Tra una palpata ed un'occhiatina maliziosa, una giovane camerira -non avrà avuto più di quindi anni- saettava tra i tavoli, cercando di non rovesciare nulla che i clienti paganti non avessero già versato a terra. L'aria manzoniana che tirava in quella piccola locanda di mare venne interrottà quando la ragazza notò un uomo seduto all'angolo della stanza, immobile. Se ne stava stravaccato sulla seggiola di legno -piuttosto precaria- con un cappello a tesa larga a coprigli il volto. Avvicinandosi lentamente al tizio, la cameriera potè distinguere più chiaramente solo una barbetta incolta e un paio di labbra carnose, impegnate a sostenere uno stuzzicadenti. Indossava un lungo impermeabile nocciola, che rivelava una camicia bianca e stropicciata. Dal colletto sbottonato fioriva una peluria selvaggia.
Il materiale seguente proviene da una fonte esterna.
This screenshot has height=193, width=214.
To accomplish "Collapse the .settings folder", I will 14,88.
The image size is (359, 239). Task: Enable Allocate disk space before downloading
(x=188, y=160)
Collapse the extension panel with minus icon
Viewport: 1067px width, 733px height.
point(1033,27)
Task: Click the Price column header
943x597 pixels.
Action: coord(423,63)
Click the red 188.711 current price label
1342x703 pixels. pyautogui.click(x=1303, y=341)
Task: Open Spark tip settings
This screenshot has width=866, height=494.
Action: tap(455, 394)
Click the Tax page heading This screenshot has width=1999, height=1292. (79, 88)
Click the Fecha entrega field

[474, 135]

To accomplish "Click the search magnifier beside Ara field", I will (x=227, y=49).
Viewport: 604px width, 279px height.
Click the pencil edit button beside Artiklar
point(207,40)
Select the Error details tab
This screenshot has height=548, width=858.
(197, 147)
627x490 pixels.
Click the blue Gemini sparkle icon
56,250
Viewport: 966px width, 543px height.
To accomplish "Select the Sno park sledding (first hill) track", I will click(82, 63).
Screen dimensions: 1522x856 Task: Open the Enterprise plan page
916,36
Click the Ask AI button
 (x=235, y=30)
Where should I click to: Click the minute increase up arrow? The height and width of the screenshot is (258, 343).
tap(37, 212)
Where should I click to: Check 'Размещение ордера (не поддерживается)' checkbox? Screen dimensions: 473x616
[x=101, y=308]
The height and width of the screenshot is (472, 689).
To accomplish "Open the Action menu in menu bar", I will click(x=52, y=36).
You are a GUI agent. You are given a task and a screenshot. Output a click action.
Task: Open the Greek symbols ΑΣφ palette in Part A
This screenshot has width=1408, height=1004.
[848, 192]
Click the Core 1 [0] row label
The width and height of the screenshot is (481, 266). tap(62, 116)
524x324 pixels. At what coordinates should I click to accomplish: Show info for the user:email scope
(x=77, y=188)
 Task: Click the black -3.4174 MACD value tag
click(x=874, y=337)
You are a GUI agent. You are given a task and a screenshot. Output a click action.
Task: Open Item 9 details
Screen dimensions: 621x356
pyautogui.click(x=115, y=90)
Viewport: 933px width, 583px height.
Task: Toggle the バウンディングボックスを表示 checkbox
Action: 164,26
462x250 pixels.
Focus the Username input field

<<Signore...>> tentò di attirare la sua attenzione la cameriera: l'uomo pareva addormentato. La ragazza sbuffò, dandogli un calcio alla cavoglia <<Non può stare qua se non ordina qualcosa, se ne vada per favore.>> Cercò di mantenere un atteggiamento amichevole, ma non riuscì a celare la sua impazzienza.

Con uno scatto, l'uomo le afferrò la cravattina nera e la tirò a se, avvicinandole la guancia alla sua. Con un filo di voce, sussurrò <<Per un piatto di paranza potrei sistemarti quei clienti maleducati.>>

Una fiammata di calore avvolse le guance della giovane, mandandole a fuoco. La barbetta acuminata del misterioso tizio le sfioravano la pelle liscia, come quella voce maliziosa solleticava le sue corde più nascoste <<Co-cosa...?>>

<<Solo un piatto di frittura grande, lì sistemo e poi me ne vado.>>

<<Ma di cosa parla, se ne vada!>> sbottò lei, colpendo con uno schiaffetto la mano dell'uomo. Lui, dal canto suo, tornò ad adagiarsi contro il muro, osservado da sotto il cappello la camerierina sculettare verso la cucina. La ragazza sembrava carina quanto sbadata.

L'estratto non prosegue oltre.